--- PROVIDED MATERIAL Enclosed Below ---

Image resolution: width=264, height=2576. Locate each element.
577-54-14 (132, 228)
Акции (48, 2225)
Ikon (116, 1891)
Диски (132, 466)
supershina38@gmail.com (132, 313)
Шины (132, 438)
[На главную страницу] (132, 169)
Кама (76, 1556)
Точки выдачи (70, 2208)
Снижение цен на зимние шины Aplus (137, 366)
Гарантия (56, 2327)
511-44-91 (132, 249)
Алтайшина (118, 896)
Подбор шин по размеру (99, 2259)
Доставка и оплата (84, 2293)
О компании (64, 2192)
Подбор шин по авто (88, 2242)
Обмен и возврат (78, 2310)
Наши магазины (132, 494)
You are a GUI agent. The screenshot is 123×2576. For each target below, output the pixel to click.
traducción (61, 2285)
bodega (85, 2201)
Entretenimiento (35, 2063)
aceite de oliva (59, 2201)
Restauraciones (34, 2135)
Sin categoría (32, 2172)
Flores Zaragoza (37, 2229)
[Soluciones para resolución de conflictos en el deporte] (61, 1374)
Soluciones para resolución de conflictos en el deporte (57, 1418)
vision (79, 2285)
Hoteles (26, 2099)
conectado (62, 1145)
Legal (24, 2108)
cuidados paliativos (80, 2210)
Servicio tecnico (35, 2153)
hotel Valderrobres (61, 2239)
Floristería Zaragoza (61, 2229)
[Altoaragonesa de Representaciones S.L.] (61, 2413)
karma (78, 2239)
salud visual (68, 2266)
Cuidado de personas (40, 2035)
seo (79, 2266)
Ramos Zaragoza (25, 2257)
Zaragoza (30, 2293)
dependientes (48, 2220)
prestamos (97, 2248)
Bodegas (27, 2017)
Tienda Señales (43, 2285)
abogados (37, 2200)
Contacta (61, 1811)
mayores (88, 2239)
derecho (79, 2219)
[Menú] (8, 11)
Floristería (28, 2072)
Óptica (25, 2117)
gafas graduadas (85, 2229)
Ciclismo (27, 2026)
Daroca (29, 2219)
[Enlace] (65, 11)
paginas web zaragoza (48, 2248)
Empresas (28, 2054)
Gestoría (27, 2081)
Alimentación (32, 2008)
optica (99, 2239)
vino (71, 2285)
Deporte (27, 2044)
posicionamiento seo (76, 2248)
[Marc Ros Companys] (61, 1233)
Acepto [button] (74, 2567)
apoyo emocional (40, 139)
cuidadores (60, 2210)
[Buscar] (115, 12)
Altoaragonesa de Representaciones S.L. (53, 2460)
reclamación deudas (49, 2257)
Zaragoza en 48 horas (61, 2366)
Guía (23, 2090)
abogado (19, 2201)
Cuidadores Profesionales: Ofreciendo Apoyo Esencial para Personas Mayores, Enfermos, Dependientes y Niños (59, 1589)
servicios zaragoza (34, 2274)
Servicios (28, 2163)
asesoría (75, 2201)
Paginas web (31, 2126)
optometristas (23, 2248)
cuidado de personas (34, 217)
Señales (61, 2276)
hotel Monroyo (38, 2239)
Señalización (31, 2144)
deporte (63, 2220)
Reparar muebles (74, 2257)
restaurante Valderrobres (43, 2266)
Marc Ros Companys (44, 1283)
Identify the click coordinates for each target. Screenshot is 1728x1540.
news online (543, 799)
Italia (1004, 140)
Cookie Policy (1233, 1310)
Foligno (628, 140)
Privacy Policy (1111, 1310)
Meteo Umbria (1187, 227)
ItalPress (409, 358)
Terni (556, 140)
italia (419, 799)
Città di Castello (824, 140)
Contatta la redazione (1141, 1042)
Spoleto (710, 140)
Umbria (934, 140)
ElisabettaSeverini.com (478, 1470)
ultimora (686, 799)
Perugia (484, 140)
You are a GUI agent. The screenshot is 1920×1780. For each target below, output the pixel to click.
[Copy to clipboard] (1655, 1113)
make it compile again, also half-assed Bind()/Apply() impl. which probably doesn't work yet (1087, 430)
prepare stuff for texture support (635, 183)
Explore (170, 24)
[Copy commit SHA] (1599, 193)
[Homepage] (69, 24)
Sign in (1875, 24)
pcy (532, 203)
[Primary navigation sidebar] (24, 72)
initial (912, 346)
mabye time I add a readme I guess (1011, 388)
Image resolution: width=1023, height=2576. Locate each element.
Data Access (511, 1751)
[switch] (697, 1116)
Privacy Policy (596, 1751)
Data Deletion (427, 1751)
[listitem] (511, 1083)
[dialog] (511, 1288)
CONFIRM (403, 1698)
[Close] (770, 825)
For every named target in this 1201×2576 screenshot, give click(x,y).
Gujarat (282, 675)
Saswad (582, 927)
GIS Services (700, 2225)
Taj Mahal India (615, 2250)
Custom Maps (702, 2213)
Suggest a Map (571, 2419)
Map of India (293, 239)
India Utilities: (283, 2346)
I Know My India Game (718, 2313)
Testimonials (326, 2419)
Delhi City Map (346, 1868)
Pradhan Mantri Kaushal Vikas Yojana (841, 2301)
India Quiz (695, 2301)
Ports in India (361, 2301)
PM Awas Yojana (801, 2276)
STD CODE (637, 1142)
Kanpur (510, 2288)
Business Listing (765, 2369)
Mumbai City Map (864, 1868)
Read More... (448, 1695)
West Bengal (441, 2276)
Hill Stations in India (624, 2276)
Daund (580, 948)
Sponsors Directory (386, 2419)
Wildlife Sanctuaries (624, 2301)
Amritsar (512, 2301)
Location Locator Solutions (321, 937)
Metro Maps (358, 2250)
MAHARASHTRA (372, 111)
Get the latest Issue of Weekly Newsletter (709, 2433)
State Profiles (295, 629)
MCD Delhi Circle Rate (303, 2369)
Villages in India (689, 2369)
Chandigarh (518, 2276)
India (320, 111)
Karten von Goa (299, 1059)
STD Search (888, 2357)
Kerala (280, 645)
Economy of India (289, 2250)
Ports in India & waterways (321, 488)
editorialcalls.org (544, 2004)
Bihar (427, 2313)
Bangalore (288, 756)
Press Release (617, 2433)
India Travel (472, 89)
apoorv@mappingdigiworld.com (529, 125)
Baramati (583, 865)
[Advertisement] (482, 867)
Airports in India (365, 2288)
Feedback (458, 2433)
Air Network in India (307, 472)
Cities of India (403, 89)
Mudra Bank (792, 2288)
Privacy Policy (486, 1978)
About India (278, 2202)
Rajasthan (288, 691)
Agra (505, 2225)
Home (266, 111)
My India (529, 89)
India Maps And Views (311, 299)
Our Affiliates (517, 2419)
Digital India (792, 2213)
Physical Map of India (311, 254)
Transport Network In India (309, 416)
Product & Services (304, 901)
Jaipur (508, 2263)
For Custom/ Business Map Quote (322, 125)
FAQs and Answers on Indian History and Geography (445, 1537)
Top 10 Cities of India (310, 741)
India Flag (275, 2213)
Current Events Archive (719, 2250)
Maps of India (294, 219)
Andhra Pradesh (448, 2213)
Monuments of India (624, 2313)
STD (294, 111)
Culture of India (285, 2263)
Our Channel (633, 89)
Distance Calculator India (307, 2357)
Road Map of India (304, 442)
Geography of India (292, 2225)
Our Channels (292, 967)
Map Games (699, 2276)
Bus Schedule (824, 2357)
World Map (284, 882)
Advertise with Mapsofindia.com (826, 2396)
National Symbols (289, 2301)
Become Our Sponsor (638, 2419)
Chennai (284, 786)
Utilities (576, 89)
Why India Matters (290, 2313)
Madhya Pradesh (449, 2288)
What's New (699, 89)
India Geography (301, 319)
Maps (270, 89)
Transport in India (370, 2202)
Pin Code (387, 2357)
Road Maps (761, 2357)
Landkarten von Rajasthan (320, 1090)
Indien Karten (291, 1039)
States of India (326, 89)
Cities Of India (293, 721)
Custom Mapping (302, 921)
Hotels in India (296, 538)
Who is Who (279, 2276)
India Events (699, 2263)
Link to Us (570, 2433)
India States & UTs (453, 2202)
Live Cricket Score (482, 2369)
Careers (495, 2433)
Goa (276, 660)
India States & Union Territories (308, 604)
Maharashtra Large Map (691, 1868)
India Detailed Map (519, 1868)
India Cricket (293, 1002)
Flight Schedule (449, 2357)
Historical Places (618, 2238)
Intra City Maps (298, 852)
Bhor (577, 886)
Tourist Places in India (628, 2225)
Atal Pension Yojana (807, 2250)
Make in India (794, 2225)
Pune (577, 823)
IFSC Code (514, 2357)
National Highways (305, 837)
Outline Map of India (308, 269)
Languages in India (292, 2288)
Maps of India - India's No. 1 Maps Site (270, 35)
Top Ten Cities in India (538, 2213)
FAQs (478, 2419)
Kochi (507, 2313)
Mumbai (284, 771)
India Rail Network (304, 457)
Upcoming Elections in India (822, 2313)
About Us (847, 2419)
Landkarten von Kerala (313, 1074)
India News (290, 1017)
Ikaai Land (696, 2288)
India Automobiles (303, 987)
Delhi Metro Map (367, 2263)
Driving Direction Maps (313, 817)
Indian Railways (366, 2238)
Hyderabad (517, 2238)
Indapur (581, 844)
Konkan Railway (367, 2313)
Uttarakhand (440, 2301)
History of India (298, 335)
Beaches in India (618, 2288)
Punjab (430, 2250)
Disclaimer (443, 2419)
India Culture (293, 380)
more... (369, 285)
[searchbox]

--- End of Enclosed PROVIDED MATERIAL ---

> _TASK TO CARRY OUT_: Keeping every character as it is, restate the lines above that run from the line with "Servicio tecnico (35, 2153)" through the line with "Deporte (27, 2044)", both included, and nothing else.

> _RESULT BELOW_:
Servicio tecnico (35, 2153)
hotel Valderrobres (61, 2239)
Floristería Zaragoza (61, 2229)
[Altoaragonesa de Representaciones S.L.] (61, 2413)
karma (78, 2239)
salud visual (68, 2266)
Cuidado de personas (40, 2035)
seo (79, 2266)
Ramos Zaragoza (25, 2257)
Zaragoza (30, 2293)
dependientes (48, 2220)
prestamos (97, 2248)
Bodegas (27, 2017)
Tienda Señales (43, 2285)
abogados (37, 2200)
Contacta (61, 1811)
mayores (88, 2239)
derecho (79, 2219)
[Menú] (8, 11)
Floristería (28, 2072)
Óptica (25, 2117)
gafas graduadas (85, 2229)
Ciclismo (27, 2026)
Daroca (29, 2219)
[Enlace] (65, 11)
paginas web zaragoza (48, 2248)
Empresas (28, 2054)
Gestoría (27, 2081)
Alimentación (32, 2008)
optica (99, 2239)
vino (71, 2285)
Deporte (27, 2044)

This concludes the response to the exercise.